Schneider suggests that rental companies resolve themselves to the slow and steady approach. "We are into a slow recovery. It will remain slow for a rather long period of time," he says. "But a slow recovery might be just what the doctor ordered. Moving too quickly could cause the economy to dip again. Any sizeable dip would destry momentum and lessen an already low consumer confidence level. We must ready ourselves to take smaller steps at first and then larger steps as we gain momentum. But whatever we do, we cannot sit still. We must trust our own abilities and invest in ourselves and our futures."
No matter how quickly the economy recovers, it's unlikely that credit and financing will return to pre-recession levels. "It will never go back to '07 levels," Arness says. "We've all learned a lot from our mistakes."
Macia at Doosan says he sees continued improvement in the credit market this year and into the next five. "Portfolio performance is improving and so are approval rates throughout the industry," he says. "Lenders are out looking for business, although they will require higher spreads and better economic returns."

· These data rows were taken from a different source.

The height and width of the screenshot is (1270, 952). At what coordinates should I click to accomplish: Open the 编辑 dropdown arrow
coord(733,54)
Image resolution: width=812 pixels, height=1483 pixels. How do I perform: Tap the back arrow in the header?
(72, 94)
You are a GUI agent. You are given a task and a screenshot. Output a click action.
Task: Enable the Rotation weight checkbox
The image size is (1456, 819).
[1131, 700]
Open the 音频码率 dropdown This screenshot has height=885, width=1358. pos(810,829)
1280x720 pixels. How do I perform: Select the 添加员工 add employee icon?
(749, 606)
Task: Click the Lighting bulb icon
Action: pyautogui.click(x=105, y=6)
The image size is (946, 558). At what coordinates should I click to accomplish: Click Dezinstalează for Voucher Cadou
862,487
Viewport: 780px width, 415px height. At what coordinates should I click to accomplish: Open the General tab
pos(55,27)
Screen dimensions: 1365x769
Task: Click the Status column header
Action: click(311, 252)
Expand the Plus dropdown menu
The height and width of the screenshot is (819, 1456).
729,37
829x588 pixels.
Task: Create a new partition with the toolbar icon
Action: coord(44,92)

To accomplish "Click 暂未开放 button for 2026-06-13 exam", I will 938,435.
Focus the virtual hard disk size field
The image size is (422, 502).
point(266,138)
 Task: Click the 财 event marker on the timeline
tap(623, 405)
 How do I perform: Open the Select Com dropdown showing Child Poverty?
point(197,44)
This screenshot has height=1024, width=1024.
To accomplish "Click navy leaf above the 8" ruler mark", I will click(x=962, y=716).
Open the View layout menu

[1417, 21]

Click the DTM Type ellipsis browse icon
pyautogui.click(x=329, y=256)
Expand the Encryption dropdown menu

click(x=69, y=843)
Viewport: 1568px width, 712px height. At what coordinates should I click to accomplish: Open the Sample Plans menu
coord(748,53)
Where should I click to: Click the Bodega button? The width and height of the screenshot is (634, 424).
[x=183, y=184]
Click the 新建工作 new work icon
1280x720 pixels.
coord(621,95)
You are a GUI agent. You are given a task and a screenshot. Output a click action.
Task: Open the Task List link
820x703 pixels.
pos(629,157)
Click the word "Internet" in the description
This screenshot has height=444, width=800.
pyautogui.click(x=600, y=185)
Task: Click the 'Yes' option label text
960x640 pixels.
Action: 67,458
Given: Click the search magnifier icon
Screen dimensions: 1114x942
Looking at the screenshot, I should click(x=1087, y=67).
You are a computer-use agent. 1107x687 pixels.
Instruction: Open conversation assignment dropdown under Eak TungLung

As long as "we keep trading dollars," Arness says the economy will continue on its path toward recovery. On the bright side, the recession has weeded out the weakest players.
"Default rates have been higher than ever since the Depression," he says. "They're up to 10 percent now; they're usually 2 percent. But they're starting to drop off, because the weaker companies are gone. We've seen the bottom of the hole and now we have to rebuild."
He continues, "After this year, I think we're going to see real improvements - 2007 was an unsustainable high and 2009 was an unsustainable low. We'll come back to somewhere in the middle."
Debt consolidation might be an option
For some financially stressed rental companies, the only option to stay in business is debt restructuring. "Our clients face critical financial issues. We perform an exhaustive review and evaluation of their financial portfolio, develop new refinancing solutions, and renegotiate new terms with their financial resources," says Mike Farley, managing partner of EquipOne, a company that specializes in debt restructuring for the rental industry.
With a degree in financial banking, Farley has a long history with the rental industry. After growing up in and around construction rental, Farley worked for a small outfit in New Orleans, spent eight years in outside sales with Prime Equipment, then went on to work for U.S. Rentals, United Rentals and then NationsRent as vice president of sales. Following his service as president and CEO of Brambles Equipment, Farley was the first president and CEO of the Volvo Construction Equipment Rents franchise organization. In 2004, Farley formed EquipOne.
Farley's firm establishment in and long-standing engagement with the rental industry gives him a unique insight into what his clients need. A complete due diligence evaluation, review and audit of the client's entire operation is performed by his company. From this, a new and workable debt restructuring and business operational model for its business is created. A comprehensive best practices program that includes effective fleet utilization and management to support the new financial system is also developed. The client is then taken by EquipOne through the entire refinancing negotiation with its lending resources, who are also seeking new solutions to help the client stay in business and for their own security and profitability.
"The business model that is developed is presented to the financial institutions in a format that meets all of their requirements. It is a working model, and at the end of the process, it is owned by the client for the operation of the client's business. It is an invaluable asset," adds Farley.
Farley stresses to prospective clients that restructuring is not a negative action, but instead is a proactive measure making the rental company healthier, more efficient and more attractive to lenders.